Dan Catalano’s political opinion column, Odd Dominion, runs every other week in C-Ville. Sometimes that means he has to write ahead of the news cycle, as was the case with this week’s column. A few days ago, it was anyone’s guess what the stroke of midnight last night would bring. Sorry, Dan—the news ain’t good.
As has been oft-noted here at Odd Dominion HQ, we sure do envy you future readers. You know all sorts of stuff—stuff that is not available to us poor wretches on the other side of the deadline divide. For instance, you know at this very moment—as you read this!—whether or not the government is still fully funded and functioning. We do not. You know the exact level of lunacy that transpired in the U.S. House of Representatives as the debate over meeting the United States’ financial obligations entered its final hours. We can only sit here and imagine the fun.
Now usually we’d just make a prediction and be done with it, but this is a rare situation in which we truly have no idea how the whole thing is going to shake out. If we had to bet on it, we’d guess that Speaker of the House John Boehner cobbled together a face-saving compromise at the last minute and passed a budget-sustaining continuing resolution with a majority of Democratic votes. But that is in no way a given.

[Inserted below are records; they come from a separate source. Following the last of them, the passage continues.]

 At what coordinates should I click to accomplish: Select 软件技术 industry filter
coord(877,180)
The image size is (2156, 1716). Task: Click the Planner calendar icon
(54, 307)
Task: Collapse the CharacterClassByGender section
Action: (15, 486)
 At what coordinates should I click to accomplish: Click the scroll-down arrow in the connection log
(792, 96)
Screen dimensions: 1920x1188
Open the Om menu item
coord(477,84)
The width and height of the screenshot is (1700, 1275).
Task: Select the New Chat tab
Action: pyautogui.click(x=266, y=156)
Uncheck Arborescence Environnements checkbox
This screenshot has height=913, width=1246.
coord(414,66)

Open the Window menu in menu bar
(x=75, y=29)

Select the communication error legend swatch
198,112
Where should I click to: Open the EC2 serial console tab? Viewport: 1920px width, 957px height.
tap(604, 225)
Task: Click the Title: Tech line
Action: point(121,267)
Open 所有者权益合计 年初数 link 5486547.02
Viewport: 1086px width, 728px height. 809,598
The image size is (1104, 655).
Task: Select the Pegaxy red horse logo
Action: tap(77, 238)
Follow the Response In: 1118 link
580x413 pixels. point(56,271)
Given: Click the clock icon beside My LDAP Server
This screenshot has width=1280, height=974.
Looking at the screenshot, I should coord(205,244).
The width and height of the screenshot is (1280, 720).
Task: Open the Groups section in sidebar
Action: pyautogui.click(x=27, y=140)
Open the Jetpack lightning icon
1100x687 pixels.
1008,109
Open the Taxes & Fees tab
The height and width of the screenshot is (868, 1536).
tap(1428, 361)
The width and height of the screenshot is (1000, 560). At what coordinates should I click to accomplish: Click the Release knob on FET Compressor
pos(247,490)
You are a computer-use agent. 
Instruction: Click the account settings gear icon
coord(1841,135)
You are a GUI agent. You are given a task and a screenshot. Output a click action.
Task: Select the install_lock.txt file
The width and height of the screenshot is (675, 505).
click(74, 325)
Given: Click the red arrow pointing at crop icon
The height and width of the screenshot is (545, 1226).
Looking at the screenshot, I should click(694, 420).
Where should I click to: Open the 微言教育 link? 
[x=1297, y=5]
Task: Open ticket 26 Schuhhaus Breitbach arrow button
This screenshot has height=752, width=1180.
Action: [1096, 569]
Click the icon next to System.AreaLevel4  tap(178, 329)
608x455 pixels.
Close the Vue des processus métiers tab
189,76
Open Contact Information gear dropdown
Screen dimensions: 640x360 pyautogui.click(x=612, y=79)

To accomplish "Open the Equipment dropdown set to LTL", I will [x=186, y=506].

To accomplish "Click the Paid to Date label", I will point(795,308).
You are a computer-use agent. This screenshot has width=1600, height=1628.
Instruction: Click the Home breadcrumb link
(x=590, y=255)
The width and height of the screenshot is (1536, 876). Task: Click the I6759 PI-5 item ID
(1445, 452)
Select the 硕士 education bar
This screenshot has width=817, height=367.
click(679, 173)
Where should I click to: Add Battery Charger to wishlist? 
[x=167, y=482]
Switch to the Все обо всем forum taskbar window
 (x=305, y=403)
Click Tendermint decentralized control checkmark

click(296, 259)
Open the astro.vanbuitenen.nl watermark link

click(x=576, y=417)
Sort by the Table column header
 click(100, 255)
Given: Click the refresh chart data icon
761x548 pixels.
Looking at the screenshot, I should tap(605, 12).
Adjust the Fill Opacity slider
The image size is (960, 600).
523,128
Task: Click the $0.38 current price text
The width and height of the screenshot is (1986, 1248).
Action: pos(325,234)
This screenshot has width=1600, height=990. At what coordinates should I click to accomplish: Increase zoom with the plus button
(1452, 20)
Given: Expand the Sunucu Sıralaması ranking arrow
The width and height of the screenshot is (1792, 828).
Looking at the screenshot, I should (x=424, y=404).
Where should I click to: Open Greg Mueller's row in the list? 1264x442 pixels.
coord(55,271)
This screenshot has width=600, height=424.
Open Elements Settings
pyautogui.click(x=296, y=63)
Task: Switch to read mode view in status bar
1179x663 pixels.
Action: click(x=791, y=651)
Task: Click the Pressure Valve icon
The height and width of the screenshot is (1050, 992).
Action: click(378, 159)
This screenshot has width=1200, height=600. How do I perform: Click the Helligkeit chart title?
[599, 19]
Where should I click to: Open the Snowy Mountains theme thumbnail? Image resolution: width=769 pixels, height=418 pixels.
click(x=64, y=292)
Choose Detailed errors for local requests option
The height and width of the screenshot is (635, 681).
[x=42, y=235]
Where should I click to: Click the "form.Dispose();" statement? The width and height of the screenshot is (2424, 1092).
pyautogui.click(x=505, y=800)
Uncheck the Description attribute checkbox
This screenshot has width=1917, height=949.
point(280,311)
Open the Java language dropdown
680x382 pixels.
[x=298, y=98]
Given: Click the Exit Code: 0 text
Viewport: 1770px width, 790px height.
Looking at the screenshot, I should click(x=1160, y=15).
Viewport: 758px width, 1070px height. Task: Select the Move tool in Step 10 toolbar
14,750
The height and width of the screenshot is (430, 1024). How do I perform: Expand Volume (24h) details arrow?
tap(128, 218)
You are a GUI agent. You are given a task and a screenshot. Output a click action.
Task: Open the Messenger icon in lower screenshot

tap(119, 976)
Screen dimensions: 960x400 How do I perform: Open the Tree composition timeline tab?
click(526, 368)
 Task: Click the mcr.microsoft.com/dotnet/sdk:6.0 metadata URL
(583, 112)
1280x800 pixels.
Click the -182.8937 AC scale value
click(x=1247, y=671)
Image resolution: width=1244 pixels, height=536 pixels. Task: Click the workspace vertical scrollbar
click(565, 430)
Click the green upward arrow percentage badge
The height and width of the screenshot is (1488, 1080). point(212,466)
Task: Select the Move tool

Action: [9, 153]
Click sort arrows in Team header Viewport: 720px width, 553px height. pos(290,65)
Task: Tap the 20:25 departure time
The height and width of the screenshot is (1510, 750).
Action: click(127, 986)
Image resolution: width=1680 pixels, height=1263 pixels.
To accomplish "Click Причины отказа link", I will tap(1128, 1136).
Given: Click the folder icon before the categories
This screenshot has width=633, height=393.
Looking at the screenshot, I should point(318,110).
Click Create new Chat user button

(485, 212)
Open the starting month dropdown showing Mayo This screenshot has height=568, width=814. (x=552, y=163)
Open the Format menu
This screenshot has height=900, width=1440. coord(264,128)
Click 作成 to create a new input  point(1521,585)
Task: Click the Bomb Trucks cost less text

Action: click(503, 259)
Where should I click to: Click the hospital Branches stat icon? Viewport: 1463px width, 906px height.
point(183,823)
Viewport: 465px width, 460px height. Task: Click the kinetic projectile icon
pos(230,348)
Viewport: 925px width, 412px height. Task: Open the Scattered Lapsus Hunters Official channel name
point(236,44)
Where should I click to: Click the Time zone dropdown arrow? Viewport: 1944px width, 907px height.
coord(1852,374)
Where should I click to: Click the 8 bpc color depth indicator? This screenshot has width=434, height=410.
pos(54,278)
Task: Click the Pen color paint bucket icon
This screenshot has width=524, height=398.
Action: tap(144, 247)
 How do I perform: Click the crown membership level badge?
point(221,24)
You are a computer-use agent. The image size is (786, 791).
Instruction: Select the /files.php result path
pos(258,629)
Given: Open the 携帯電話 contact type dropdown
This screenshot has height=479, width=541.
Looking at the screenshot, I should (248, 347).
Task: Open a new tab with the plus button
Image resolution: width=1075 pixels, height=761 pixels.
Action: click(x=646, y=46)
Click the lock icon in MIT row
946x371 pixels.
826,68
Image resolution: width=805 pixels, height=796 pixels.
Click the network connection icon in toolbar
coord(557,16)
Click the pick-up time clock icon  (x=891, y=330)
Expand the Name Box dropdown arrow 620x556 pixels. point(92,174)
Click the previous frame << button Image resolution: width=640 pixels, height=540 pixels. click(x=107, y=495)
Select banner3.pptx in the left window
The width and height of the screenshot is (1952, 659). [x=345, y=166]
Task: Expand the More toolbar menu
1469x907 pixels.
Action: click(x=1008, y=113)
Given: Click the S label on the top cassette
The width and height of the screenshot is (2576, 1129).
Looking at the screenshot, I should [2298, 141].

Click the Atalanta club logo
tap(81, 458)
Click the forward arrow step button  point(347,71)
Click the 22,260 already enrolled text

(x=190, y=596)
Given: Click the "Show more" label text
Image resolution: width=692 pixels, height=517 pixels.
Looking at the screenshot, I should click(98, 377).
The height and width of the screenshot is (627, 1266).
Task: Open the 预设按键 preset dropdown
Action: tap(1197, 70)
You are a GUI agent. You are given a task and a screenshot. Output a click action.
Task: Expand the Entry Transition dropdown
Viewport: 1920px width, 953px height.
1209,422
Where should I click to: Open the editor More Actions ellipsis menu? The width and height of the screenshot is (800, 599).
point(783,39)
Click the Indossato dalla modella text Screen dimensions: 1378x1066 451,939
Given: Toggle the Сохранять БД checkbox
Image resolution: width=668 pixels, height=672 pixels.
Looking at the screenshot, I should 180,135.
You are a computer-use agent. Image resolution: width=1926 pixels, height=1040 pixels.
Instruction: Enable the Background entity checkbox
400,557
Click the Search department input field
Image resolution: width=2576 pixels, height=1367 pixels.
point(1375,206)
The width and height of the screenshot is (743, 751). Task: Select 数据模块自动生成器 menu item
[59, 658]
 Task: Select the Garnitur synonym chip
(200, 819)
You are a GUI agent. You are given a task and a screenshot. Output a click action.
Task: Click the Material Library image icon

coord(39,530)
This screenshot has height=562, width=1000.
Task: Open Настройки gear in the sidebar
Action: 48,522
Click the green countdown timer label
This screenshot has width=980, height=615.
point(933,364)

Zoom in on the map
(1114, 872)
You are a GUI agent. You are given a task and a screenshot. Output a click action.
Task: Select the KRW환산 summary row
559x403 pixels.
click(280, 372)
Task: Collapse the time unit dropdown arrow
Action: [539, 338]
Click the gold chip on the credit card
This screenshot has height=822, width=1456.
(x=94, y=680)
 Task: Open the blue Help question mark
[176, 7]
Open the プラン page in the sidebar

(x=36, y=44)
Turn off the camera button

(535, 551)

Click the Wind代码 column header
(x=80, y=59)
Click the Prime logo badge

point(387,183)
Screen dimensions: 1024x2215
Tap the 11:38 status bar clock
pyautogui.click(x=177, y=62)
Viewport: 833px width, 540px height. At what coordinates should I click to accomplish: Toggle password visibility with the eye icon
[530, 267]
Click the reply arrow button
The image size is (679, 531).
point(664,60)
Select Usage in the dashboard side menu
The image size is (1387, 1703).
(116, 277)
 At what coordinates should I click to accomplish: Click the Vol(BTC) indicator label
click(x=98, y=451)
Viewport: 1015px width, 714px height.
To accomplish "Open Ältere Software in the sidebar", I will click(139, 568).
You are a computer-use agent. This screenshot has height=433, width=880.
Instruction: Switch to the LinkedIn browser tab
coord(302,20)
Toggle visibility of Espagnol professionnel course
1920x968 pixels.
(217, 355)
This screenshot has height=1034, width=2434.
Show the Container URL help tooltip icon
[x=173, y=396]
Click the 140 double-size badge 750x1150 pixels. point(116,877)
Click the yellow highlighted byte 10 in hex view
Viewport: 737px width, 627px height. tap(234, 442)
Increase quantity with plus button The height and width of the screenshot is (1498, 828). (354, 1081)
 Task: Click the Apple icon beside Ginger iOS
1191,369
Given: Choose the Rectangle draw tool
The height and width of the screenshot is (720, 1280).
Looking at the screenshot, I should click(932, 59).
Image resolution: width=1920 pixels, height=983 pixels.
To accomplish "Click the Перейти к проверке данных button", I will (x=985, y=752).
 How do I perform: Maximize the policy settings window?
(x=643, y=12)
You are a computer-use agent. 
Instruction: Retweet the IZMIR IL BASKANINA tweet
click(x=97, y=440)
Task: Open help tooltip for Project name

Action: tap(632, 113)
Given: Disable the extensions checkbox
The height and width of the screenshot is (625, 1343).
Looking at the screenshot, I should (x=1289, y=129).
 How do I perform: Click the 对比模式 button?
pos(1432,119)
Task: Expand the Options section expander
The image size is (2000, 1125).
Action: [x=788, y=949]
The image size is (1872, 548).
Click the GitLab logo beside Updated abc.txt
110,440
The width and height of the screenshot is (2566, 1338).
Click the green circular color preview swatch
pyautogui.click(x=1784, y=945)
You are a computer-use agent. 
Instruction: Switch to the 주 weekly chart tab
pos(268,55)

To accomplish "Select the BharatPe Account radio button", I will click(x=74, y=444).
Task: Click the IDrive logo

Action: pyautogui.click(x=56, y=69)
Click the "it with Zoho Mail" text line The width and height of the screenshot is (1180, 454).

As ex-Ohio Representative Steve LaTourette colorfully put it on NPR’s “Morning Edition,” trying to manage the current House Republican conference is like trying to steer a “wheelbarrow of frogs”—no matter what you do, somebody’s going to jump out.
As you may or may not know, one of the people responsible for corralling those votes is Virginia’s own Eric Cantor, the lantern-jawed Representative of Virginia’s 7th district, and the current House Majority Leader. As Boehner’s ostensible right-hand man and former House Minority Whip (where his entire job involved counting votes), you’d think that Cantor would have some control over this situation. But—as has become readily apparent over the past few weeks—he most certainly does not.
The current problem arose out of Cantor’s awkward and transparently phony bid to be the voice of the Tea Party caucus after the 2010 congressional elections, which swept a huge wave of anti-government conservatives into the House. His overtures to the Tea Party were never reciprocated, but Cantor continues to champion the House anarchists in the vain hope (we imagine) that he might actually get elected speaker if Boehner falls.
But a close reading of Cantor’s smug-yet-grim smile as he exited the recent House vote on the budget (which stripped funding for Obamacare, a strategy that has zero chance of succeeding) seemed to reveal a man who has lost control of the wheelbarrow altogether, and is now trying desperately to avoid the dozens of amphibians wriggling at his feet.
This is why we imagine that, in the end, Boehner gave up on the crazy caucus (and, by extension, Eric Cantor) and cut a deal with Democrats to keep the lights on in the capital. But you know what? We don’t know! And it’s killing us!
For all we know, you are currently reading this by candlelight, listening to the muffled cacophony of a complete societal breakdown raging on the other side of your locked basement door. And somewhere out there, Eric Cantor is currently warming his hands over a bonfire of burning Obamacare amendments, celebrating his new status as king of the congressional lunatics’ asylum.